4. Recommendations for the Finance Minister.
- Transparency: Explain the rejection of high-yield T-Bill bids and link it to long-term bond issuance plans.
- Fiscal Discipline: Prioritize spending cuts, revenue mobilization (e.g., tax reforms), and deficit reduction.
- Bond Issuance Strategy: Ensure macroeconomic stability (e.g., inflation control) to attract investors to new bonds.
- Inflation Mitigation: Coordinate with the central bank to curb price surges (e.g., strategic reserves, subsidies).
- Investor Support: Introduce alternative investment options (e.g., infrastructure bonds, SME financing) to absorb displaced T-Bill capital.
- Economic Stimulus: Use lower lending rates to incentivize private-sector borrowing and job creation.


- Possible Outcomes
- Positive:
- Successful bond issuance reduces debt costs and extends maturity profiles.
- Economic growth via increased private-sector investment and affordable credit.
- Risks:
- Inflation resurgence or fiscal slippage could erode investor confidence.
- Liquidity challenges for investors reliant on T-Bill income.


What Ghanaians Should Expect
- Short-Term Adjustments: Lower T-Bill returns for savers but potential economic growth from cheaper credit.

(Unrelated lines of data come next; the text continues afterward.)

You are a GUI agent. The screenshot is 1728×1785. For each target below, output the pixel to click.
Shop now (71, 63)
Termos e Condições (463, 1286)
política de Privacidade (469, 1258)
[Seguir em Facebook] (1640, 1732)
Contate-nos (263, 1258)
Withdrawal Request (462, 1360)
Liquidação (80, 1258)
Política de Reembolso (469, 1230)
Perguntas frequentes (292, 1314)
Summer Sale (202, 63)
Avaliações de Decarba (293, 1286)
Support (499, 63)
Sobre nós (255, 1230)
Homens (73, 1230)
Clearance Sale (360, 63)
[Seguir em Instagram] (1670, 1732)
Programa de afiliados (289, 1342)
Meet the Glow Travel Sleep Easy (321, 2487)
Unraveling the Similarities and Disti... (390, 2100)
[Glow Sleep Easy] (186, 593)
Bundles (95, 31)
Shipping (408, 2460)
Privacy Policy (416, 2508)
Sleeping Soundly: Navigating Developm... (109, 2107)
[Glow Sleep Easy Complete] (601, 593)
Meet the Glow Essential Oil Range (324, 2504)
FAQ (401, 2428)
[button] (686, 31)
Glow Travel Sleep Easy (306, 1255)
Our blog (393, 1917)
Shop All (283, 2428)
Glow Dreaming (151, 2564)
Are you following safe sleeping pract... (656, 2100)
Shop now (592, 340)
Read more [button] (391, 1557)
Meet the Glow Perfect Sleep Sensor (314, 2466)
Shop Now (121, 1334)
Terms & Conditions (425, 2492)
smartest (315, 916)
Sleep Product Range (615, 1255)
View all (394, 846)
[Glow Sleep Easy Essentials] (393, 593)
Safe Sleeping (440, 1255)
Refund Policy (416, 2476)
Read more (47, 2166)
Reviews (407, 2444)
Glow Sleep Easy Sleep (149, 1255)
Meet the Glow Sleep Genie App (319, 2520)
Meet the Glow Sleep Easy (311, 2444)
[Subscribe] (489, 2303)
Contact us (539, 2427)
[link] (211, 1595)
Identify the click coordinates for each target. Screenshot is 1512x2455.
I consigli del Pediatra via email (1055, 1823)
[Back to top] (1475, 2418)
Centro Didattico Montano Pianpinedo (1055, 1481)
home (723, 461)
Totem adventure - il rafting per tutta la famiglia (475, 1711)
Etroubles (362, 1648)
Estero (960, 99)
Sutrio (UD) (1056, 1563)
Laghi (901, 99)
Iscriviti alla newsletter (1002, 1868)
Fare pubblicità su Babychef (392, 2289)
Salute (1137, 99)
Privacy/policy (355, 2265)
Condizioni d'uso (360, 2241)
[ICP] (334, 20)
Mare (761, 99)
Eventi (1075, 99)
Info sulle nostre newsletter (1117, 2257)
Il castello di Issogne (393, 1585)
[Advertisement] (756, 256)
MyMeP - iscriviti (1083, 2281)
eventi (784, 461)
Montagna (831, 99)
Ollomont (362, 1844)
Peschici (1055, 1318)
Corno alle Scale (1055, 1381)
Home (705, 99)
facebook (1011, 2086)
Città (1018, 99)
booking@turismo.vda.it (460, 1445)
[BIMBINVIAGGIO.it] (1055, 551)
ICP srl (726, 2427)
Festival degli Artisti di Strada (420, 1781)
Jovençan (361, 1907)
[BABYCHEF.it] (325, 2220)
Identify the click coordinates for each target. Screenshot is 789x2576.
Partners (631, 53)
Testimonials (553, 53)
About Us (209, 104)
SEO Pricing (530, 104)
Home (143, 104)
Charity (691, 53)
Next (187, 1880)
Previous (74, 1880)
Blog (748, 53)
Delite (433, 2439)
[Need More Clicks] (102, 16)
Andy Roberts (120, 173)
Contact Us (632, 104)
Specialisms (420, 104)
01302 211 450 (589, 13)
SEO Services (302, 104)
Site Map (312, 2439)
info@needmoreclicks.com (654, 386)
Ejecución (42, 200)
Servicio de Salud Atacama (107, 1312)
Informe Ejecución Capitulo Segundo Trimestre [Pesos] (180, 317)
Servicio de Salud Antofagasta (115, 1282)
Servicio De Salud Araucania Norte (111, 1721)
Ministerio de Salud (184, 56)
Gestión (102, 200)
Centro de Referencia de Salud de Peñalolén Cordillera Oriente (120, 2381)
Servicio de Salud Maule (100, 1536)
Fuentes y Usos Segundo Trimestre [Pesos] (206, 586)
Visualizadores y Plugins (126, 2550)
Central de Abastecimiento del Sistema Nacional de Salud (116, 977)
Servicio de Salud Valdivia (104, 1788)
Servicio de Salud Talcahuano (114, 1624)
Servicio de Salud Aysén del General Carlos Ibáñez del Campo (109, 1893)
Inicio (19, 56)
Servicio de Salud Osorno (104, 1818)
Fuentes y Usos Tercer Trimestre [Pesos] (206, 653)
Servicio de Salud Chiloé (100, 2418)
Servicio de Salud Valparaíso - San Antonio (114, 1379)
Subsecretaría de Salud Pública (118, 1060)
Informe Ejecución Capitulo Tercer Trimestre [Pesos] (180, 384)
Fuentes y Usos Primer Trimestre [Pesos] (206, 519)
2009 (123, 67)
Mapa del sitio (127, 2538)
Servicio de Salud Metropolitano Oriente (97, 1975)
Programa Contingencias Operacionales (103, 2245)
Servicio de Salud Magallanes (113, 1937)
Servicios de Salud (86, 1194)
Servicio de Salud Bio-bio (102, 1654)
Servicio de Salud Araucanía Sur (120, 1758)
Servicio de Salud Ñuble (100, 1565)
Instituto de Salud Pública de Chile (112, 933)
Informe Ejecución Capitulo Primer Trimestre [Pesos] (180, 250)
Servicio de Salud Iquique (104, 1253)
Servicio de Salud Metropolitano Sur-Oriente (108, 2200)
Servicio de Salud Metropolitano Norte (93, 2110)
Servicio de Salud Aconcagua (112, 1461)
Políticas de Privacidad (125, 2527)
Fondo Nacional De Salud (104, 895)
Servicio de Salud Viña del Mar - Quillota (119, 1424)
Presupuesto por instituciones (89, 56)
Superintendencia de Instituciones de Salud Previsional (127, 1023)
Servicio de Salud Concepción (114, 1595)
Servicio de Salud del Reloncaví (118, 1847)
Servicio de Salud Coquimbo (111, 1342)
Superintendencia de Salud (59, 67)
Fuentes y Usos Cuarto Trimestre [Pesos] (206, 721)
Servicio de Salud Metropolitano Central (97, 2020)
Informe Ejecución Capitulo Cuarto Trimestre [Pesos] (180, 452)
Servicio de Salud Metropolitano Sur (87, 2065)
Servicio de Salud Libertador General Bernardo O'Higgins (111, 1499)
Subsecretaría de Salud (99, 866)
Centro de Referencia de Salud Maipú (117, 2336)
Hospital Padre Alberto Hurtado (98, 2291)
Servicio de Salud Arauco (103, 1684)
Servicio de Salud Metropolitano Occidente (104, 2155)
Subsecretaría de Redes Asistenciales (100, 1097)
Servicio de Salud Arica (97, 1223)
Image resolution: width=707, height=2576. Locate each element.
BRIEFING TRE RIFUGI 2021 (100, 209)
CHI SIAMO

- Focus on Stability: The budget will likely emphasize inflation control, debt sustainability, and social protection programs.
- New Investment Avenues: Announcements about corporate bonds, infrastructure projects, or equity market reforms.
To end, the analysis underscores Ghana’s strategic pivot from short-term T-Bills to long-term bonds, balancing fiscal consolidation with growth incentives. Success hinges on transparency, disciplined policy execution, and mitigating risks like inflation or investor skepticism.